GSA Annual Meeting in Seattle, Washington, USA - 2017

Paper No. 71-5
Presentation Time: 9:00 AM-5:30 PM


STOLL, Emily J., Earth and Planetary Science, Johns Hopkins University, 3400 N Charles St, Baltimore, MD 21234, COOK, Rachel L., Department of Forestry and Environmental Resources, North Carolina State University, 2800 Faucette Dr., Raleigh, NC 27607; Forest Productivity Cooperative, Raleigh, NC 27607 and AUSTIN, Robert, Soil Science, North Carolina State University, Raleigh, NC 27695,

Soils are classified to communicate characteristics that indicate appropriate management techniques. However, the widely accepted NRCS Soil Survey classification system is not tailored specifically to forest management. For example, geology is not included in the NRCS soils classification, but since tree roots extend deeper into the soil than crops’, bedrock can be a significant factor affecting forest growth and response to fertilization. A new classification system, constructed by the Forest Productivity Cooperative (FPC), provides a more comprehensive assessment of factors known to influence forest response to management practices. This project constructed and combined a spatially explicit map of the FPC soil properties codes from SSURGO soil data, geology, and major land resource areas to create the foundation for a decision support tool for forest managers.

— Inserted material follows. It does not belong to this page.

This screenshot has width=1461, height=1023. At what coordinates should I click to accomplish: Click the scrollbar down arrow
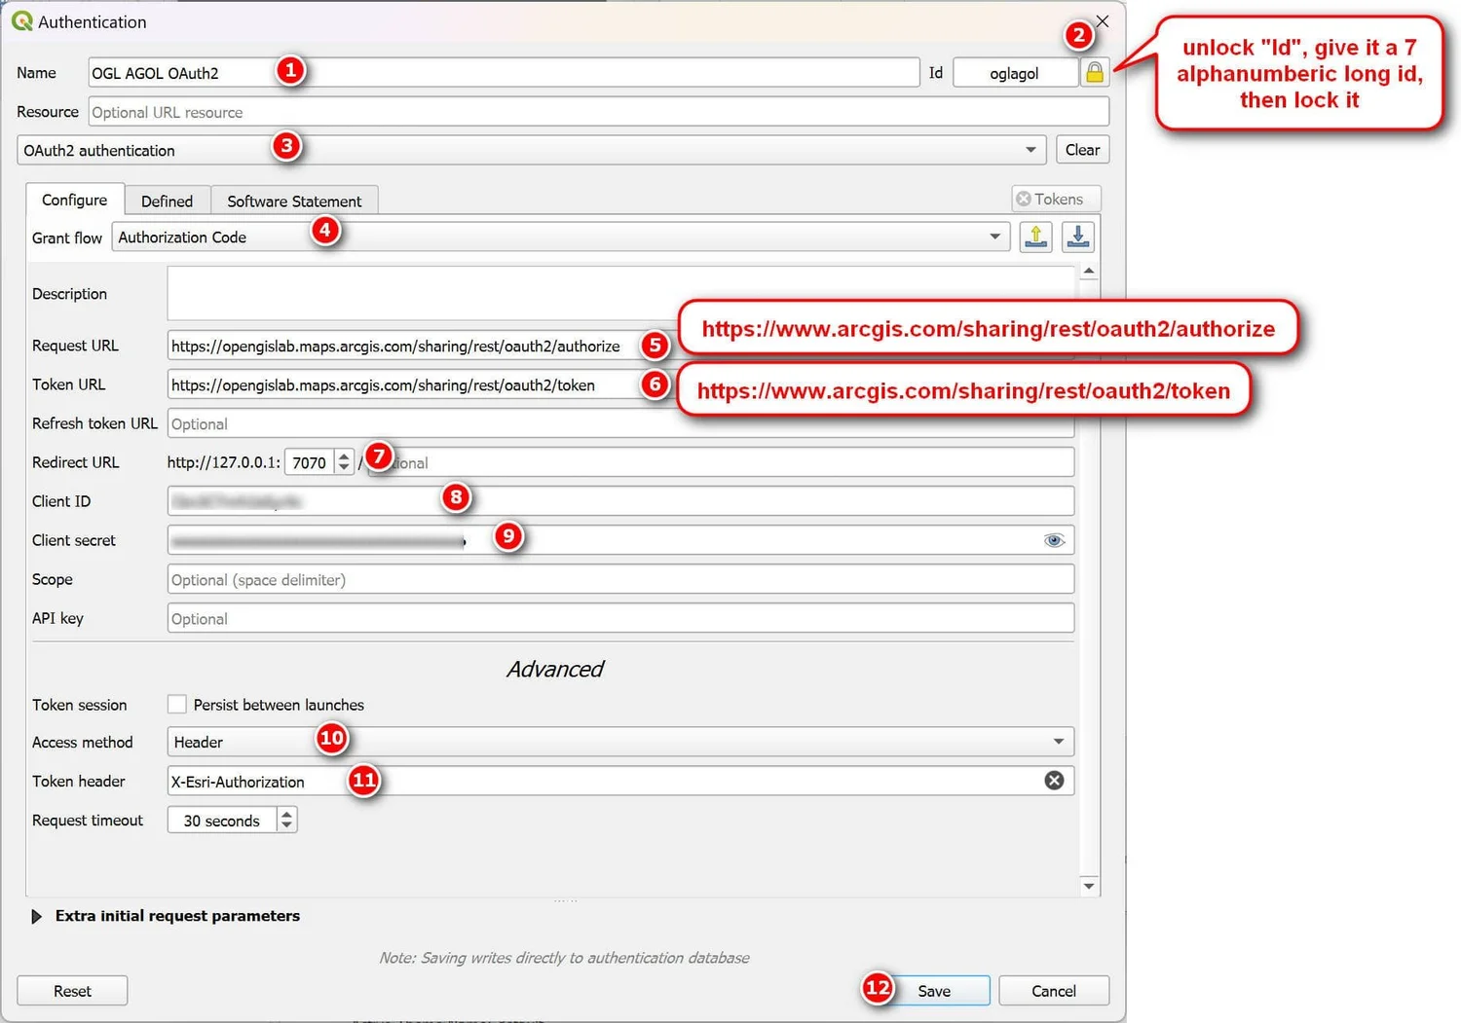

The classification system was mapped for the states on the United States southeast seaboard. In this area, bedrock geology is important in the mountain and piedmont regions, but is less important in the coastal plain due to depths up to 10 km, which is far beyond the reach of tree roots. More important for the coastal plain than bedrock are the marine deposits that formed terraces throughout the late Quaternary. Thus, bedrock is mapped for the mountain and piedmont regions and the terraces are mapped as the geology layer for the coastal plain.

To maximize user interaction, a web platform allows users to click on an area of interest. It then identifies FPC codes within a stand and presents the user with management techniques recommended for optimum growth, such as fertilizer application or site preparation. This classification system allows for later incorporation of landscape scale nutrient response experiments onto the map to improve forest productivity and sustainable management through spatially tailored recommendations.